創造する提供者たち
ショートムービーを主体としたソーシャルメディアが人気だ。
あるミュージシャンが楽曲を投稿している。
再生回数が多いものをひとつの作品として発表するという話をしていた。
再生回数が少ないものはひとつの作品として表舞台には現れない。要はボツである。
指針となるものが再生回数ということらしい。
昨今のサブスクリプションにおけるマーケティング、制作、提供という点においては非常に興味深い考え方とも受け取れる。

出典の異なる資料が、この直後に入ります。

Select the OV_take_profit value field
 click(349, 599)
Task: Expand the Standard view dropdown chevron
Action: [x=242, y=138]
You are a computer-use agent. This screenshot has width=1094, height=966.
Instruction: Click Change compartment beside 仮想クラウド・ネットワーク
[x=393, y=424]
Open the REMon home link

90年代を中心に音楽を聞いてきた者としては非常に驚きである。
驚きというのはポジティブな意味ではない。
その制作方法では作者から感じる喜怒哀楽がなかなか伝わってこない。
特に哀しみ、悲哀を感じない。
サブスクは利用している。
新たな出会いもある。
そこで新たに出会ったとあるバンド。
後に1人のミュージシャンによるソロプロジェクトだと知った。
そのミュージシャンのプロジェクトは幕を閉じた。
最近、出会った音楽の中で特出するサウンドだった。
世の中に対してなのか分かる術はないが、怒りのようなものが感じられた。
それに相対する哀しみも感じ取れた。
素晴らしい出会いだっただけにソロプロジェクトの終了は残念だ。
周りの音楽好きにそのミュージシャンを知る者はいなかった。
前途したように昨今のエンターテインメントにおける指針は再生回数にあるのだろうか。
そのミュージシャンはソーシャルメディア上で
「活動期間中、一度もバズらなかった」
と、呟いていた。
その怒りの様にも見受けられた嘆きは、
哀しみだったのだろうか。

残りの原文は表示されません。